But Don Stewart, the Kentucky Republican’s communications director, said he also wrote a follow-up e-mail later the same day that said a blogger he respected had determined that there was no story and that "the family is legit."

But let’s not let the facts get in the way. Enter the New York Times’ Paul Krugman, who penned a malicious, misleading piece attacking McConnell on October 12 which was full of falsehoods. It was subsequently picked up by the Louisville Courier-Journal in print on the fourteenth (no link available).

In fact, however, Republicans had already made their first move: an e-mail message from the office of Mitch McConnell, the Senate minority leader, sent to reporters and obtained by the Web site Think Progress, repeated the smears against the Frosts and asked: “Could the Dems really have done that bad of a job vetting this family?”

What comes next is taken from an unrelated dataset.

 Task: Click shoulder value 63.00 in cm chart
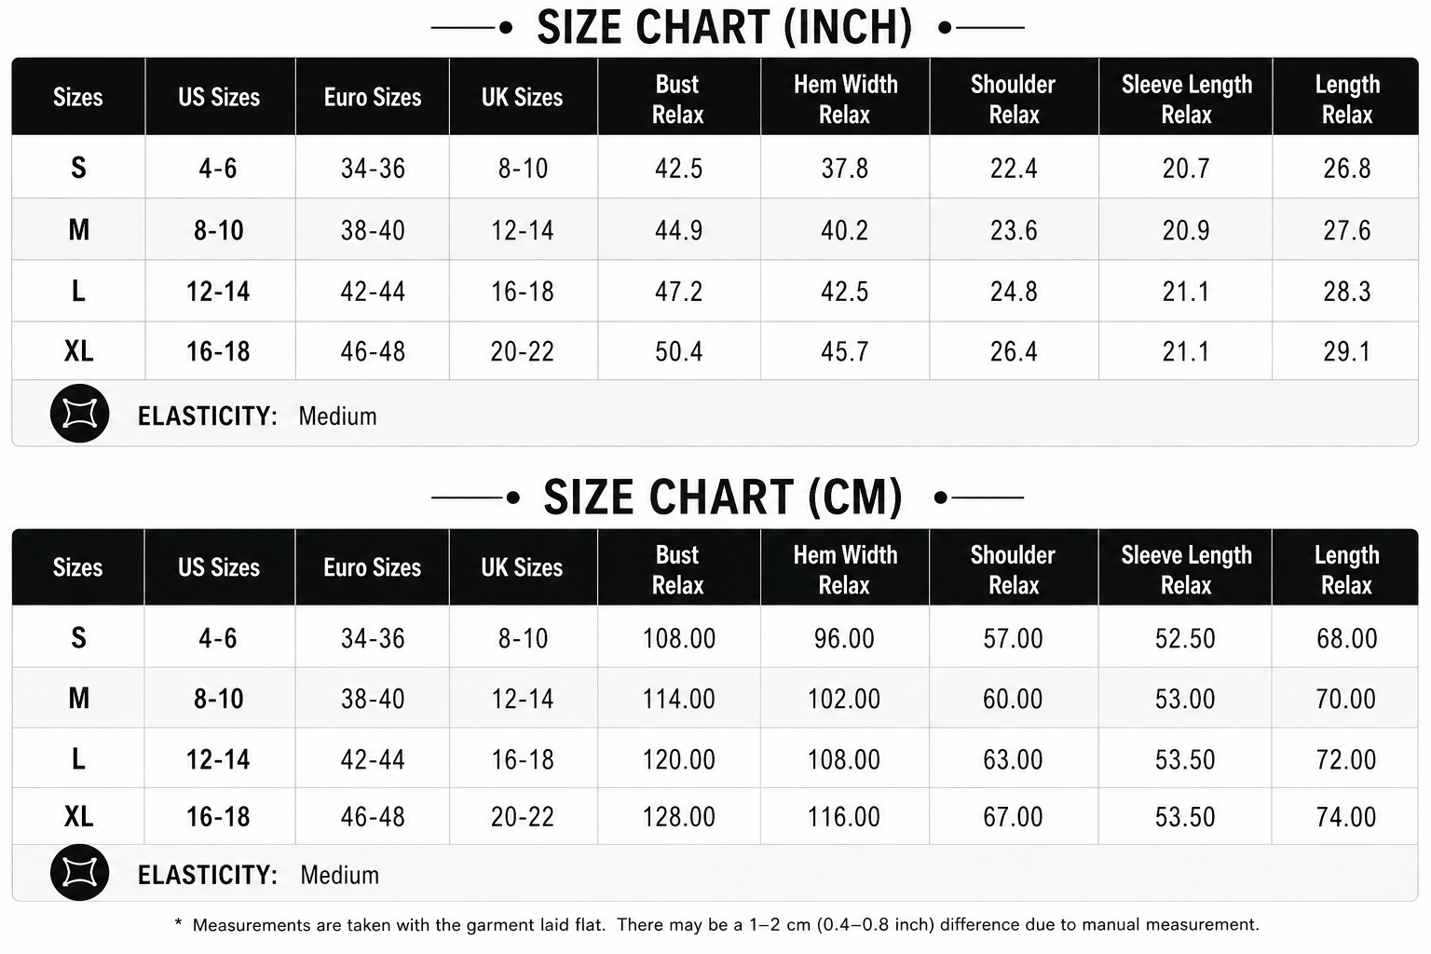pyautogui.click(x=1013, y=759)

In reality all the email did was repeat some very basic financial information which turned out to be true, while suggesting the press might want to look into it for themselves. There never even was any smear, unless of course pointing out that someone is middle-class has suddenly become an insult. Also, as Michelle Malkin, lead blogger on the story, noted here, there was no involvement between McConnell’s office and bloggers at all.

Snort-worthy reverse conspiracy theorizing of the day: ThinkProgress in a tizzy over a McConnell aide’s e-mail to reporters about blogger coverage of Harry Reid’s poster child abuse, which the left-wing group touts as proof! proof! that McConnell was “involved in the right-wing campaign to smear Graeme Frost and his family.” He’s no more “involved” in the “right-wing smear” than CNN or any of the other MSM outlets trailing behind and finally asking hard-headed questions about the story behind the story.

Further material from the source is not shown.